V.P.: Vladimir Putin’s main goal is to restore the Soviet Union as an area where his clan can rule with impunity. The first [step] is to restore the U.S.S.R. by invading all territories that were once part of the Soviet Union. The second step will be to expand this entity’s zone of influence to include Central and Eastern European countries. Whether these goals are attainable is a different story.

L.M.: Russian military analyst Pavel Felgenhauer expects hostilities in eastern Ukraine to escalate in the coming months. What is your forecast?

V.P.: I don’t think that Mr. Felgenhauer or I can predict such things, because they depend on a whole combination of circumstances—military, political, and economic.

L.M.: How many years or decades do you think it will take for Russia and Ukraine to reestablish normal political, cultural, and social relations? And what conditions do you think are required for such a détente?

V.P.: I don’t think that this will ever happen, simply because I do not believe in the long-term existence of the current state that exists on the territories controlled by Moscow. I think that after the collapse of Vladimir Putin’s political regime, Russian statehood will experience a transformation and a new Russia will emerge that will irrevocably renounce both its imperial and its current Putin heritage. I am not sure that this new Russia will exist within the borders of the Russian Federation. This might end up being a post-Russian space with various kinds of state entities, the fate of which will depend more or less on their political and societal choices.
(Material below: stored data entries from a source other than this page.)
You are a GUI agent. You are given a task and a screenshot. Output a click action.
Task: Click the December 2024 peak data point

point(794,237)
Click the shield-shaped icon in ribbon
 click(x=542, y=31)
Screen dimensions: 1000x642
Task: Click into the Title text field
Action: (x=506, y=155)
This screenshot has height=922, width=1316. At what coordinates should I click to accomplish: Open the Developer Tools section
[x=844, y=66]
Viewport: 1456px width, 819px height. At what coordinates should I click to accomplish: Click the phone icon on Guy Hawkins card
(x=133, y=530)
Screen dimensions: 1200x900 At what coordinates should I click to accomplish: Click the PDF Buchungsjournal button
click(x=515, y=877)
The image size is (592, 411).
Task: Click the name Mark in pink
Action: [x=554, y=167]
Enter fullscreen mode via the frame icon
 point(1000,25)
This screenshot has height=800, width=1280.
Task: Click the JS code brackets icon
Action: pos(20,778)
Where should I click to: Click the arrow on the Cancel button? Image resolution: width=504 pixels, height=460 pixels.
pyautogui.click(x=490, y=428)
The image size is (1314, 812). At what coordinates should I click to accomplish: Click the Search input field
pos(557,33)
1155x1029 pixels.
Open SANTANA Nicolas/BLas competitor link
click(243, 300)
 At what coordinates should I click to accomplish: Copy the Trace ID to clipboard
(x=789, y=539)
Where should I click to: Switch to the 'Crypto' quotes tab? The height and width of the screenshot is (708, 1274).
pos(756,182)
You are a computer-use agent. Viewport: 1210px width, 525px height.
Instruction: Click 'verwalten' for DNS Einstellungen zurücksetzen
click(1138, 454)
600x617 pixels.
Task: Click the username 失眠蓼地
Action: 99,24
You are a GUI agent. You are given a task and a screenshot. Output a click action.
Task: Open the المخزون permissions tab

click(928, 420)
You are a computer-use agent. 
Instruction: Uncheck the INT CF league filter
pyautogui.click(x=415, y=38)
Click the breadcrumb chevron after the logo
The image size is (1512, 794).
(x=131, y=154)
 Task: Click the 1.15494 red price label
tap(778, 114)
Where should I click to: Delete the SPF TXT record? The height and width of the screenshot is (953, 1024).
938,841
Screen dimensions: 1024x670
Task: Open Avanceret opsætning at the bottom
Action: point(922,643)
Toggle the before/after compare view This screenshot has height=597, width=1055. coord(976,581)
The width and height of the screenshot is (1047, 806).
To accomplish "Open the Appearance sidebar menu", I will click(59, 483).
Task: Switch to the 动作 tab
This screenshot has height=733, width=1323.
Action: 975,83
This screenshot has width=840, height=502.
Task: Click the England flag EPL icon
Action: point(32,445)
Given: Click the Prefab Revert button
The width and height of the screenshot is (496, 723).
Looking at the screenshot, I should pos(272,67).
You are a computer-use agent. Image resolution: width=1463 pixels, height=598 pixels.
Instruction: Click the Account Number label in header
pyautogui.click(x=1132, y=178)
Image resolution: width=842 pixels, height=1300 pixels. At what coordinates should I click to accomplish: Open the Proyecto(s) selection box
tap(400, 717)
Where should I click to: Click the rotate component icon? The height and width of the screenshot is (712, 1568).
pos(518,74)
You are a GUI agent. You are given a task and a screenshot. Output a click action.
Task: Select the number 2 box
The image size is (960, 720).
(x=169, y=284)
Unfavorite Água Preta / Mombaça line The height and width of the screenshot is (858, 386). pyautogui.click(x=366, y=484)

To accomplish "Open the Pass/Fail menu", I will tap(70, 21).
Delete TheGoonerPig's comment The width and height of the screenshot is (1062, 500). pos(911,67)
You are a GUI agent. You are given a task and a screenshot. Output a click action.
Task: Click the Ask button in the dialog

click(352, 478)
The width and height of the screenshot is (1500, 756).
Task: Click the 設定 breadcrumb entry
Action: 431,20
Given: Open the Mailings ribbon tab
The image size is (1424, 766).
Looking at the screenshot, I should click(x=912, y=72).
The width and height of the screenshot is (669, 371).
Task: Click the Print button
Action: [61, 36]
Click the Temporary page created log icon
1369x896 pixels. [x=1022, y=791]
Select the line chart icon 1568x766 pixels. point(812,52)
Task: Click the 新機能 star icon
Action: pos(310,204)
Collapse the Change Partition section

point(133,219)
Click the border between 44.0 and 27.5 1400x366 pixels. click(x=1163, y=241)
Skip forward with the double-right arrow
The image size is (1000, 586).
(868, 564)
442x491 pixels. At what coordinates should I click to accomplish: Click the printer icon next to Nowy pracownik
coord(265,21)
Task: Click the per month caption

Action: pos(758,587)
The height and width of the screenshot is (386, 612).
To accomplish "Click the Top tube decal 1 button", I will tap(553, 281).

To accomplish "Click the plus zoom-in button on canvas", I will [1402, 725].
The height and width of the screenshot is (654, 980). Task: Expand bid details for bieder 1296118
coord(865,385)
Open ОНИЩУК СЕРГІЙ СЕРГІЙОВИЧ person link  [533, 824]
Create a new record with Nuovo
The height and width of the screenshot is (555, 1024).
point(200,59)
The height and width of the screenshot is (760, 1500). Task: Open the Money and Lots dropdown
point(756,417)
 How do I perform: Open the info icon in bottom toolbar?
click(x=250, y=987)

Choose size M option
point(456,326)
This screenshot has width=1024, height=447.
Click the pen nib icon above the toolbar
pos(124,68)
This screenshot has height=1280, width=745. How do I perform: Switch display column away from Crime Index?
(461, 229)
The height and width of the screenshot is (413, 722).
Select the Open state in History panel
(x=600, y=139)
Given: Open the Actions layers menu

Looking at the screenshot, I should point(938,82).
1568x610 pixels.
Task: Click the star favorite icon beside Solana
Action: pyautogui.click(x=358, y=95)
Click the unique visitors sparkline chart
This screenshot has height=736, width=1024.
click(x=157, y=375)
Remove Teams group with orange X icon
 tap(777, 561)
Ukraine is prepared to develop good neighborly and honest relations with a Russia that chooses the path of European and Euro-Atlantic integration and that recognizes Ukraine’s obvious contribution to the formation and development of Russian civilization from the 17th to 20th centuries. Ukraine is prepared to accept such a Russia as its partner. But Ukraine will never have good relations with a Russia that chooses to inherit a neo-imperialistic and neo-Nazi concept of development, a Russia that remains a product of Putinism. The post-Russian space will include a range of different kinds of states. Some of them will choose democracy and development and will seek the support of a European, strong, and confident Ukraine, just as today Ukraine is relying on the West for help and support. And we are prepared to be friends with and supporters of countries in the post-Russian space that choose this path of development.